Solution
The solution is very simple.
For every node visited, check if the node lies in range, if yes, then increment the count. Then recursion for both of its children.
If the current node is smaller than low value, then recursion the right child, else recursion the left child.
Solution in C++
#include<iostream>
#include<vector>
#include<string>
#include<set>
using namespace std;
struct Node
{
int data;
struct Node *left, *right;
};
Node *get_new_node(int item)
{
Node *temp = new Node;
temp->data = item;
temp->left = temp->right = NULL;
return temp;
}
Node* insert_into_bst(Node* node, int data)
{
if (node == NULL) return get_new_node(data);
if (data < node->data)
node->left = insert_into_bst(node->left, data);
else if (data > node->data)
node->right = insert_into_bst(node->right, data);
return node;
}
void print_inorder(Node* Node)
{
if (Node == NULL)
return;
print_inorder(Node->left);
cout<<" "<<Node->data;
print_inorder(Node->right);
}
int get_count(Node *root, int low, int high)
{
if (!root) return 0;
if (root->data == high && root->data == low)
return 1;
if (root->data <= high && root->data >= low)

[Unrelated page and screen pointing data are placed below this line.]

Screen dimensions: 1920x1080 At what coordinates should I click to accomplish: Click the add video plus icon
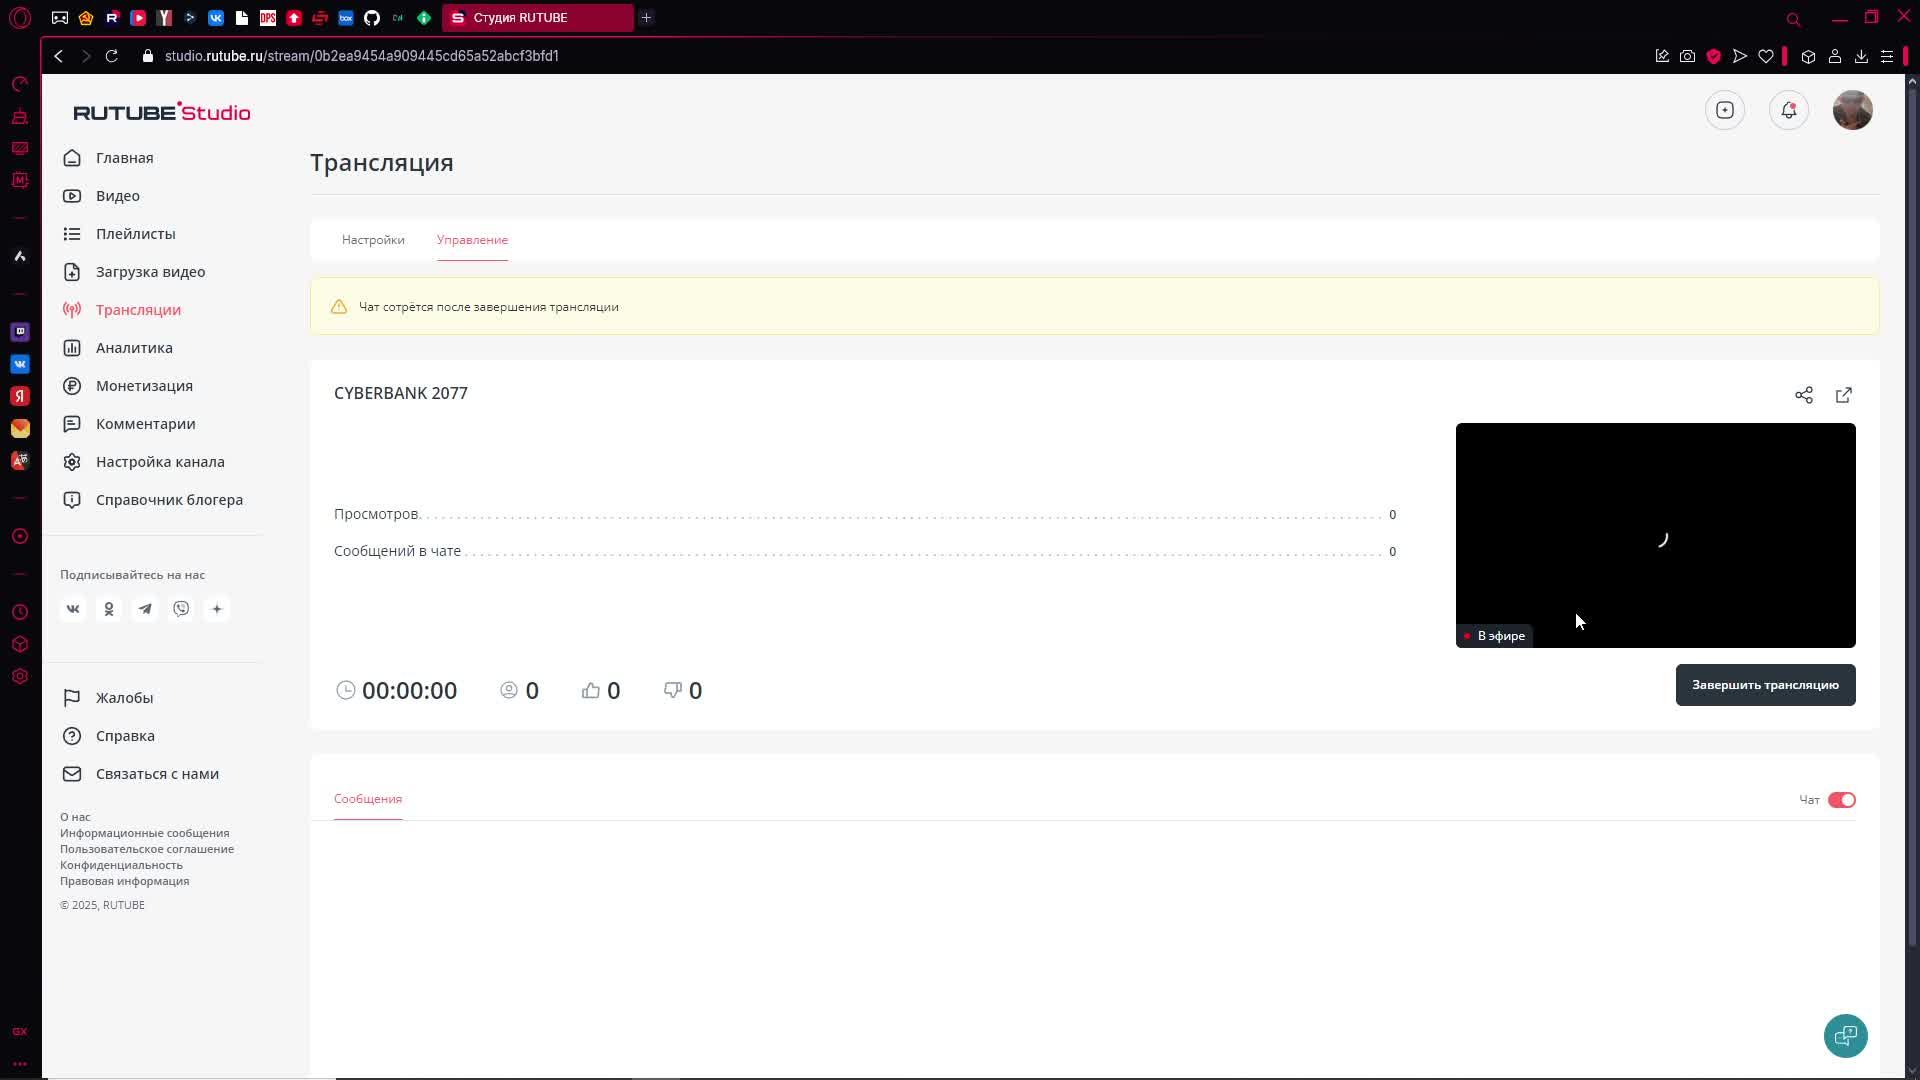click(x=1724, y=110)

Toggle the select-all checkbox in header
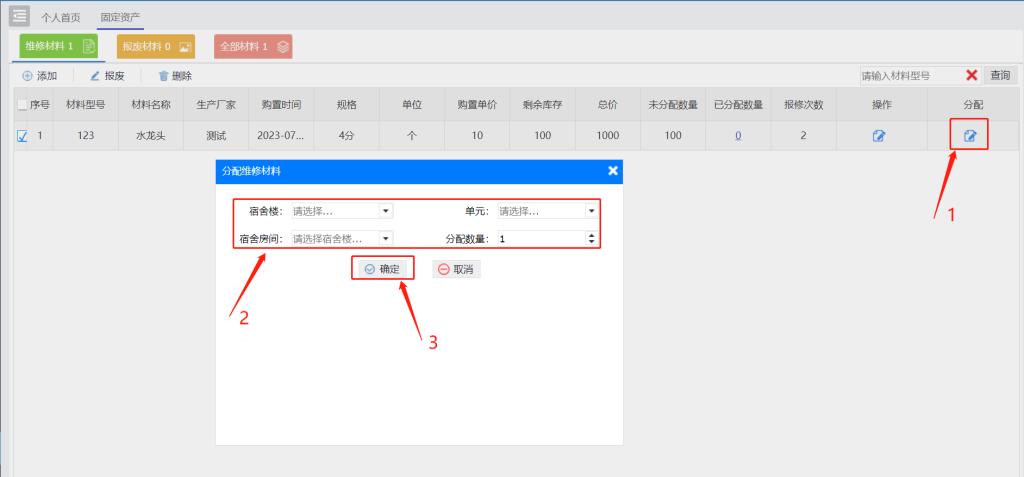22,106
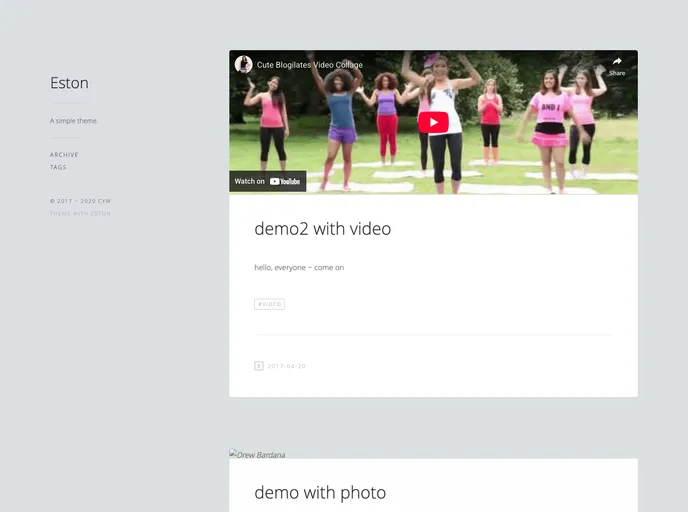This screenshot has width=688, height=512.
Task: Select the #VIDEO tag
Action: click(269, 304)
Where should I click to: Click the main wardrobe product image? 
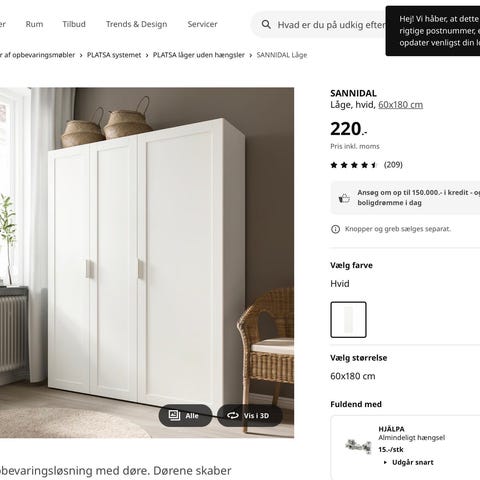147,263
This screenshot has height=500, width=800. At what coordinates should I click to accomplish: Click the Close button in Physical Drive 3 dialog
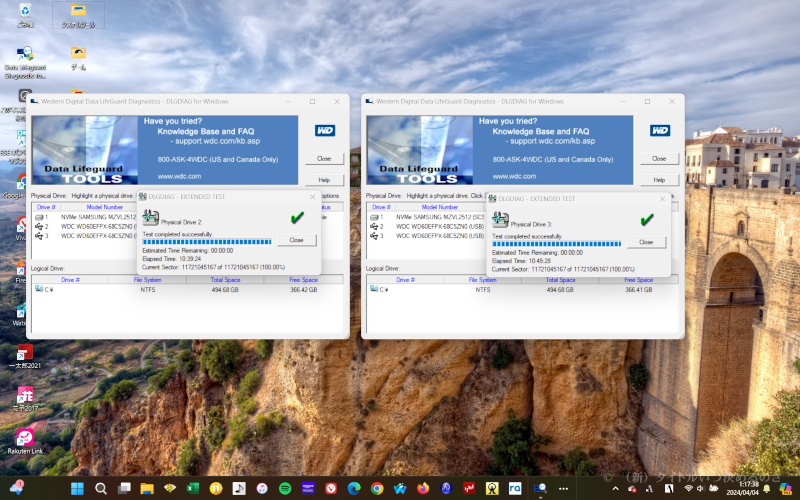point(646,242)
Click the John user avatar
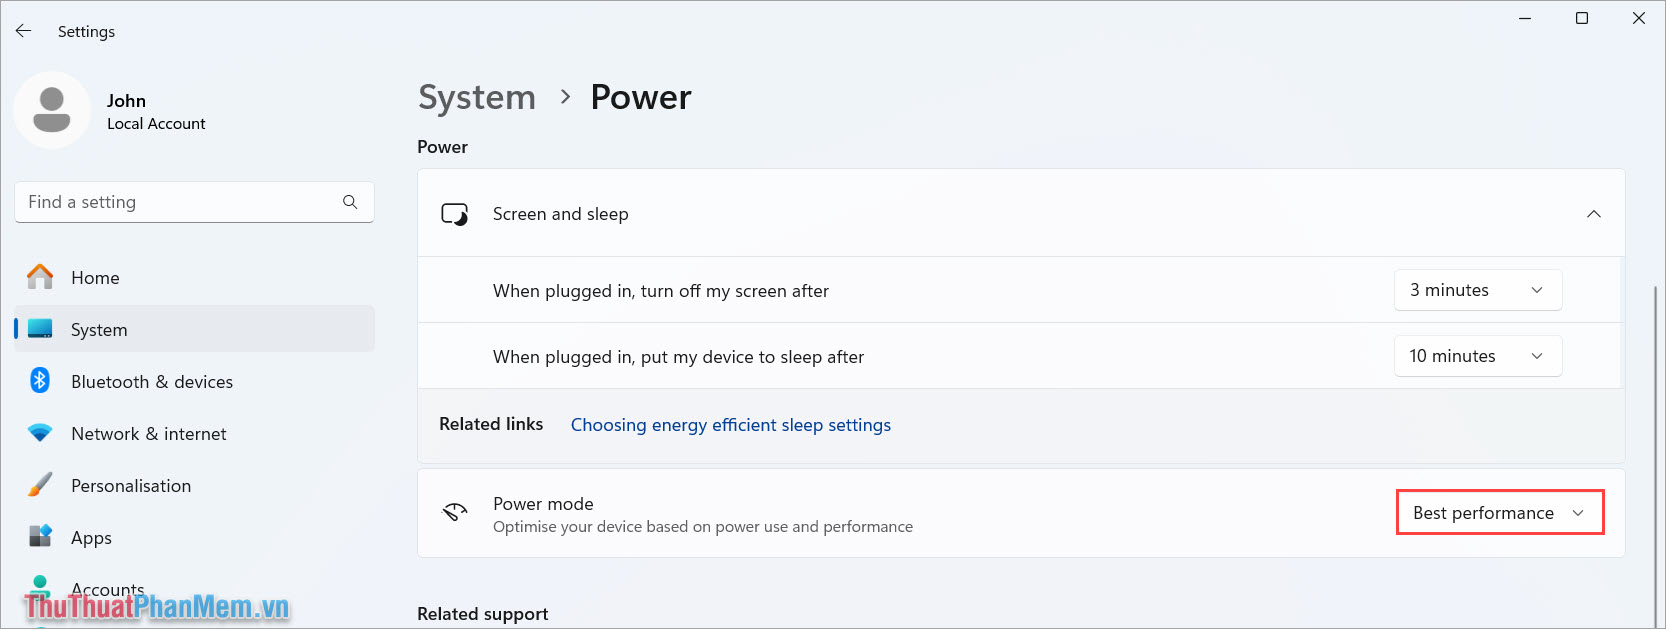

return 1 + get_count(root->left, low, high) +
get_count(root->right, low, high);
else if (root->data < low)
return get_count(root->right, low, high);
else return get_count(root->left, low, high);
}
int main()
{
Node *root_1 = NULL;
root_1 = insert_into_bst(root_1, 1);
insert_into_bst(root_1, 2);
insert_into_bst(root_1, 3);
insert_into_bst(root_1, 4);
insert_into_bst(root_1, 5);
cout<<"The count is "<<get_count(root_1, 4, 10)<<endl;
return 0;
}Output:
The count is 2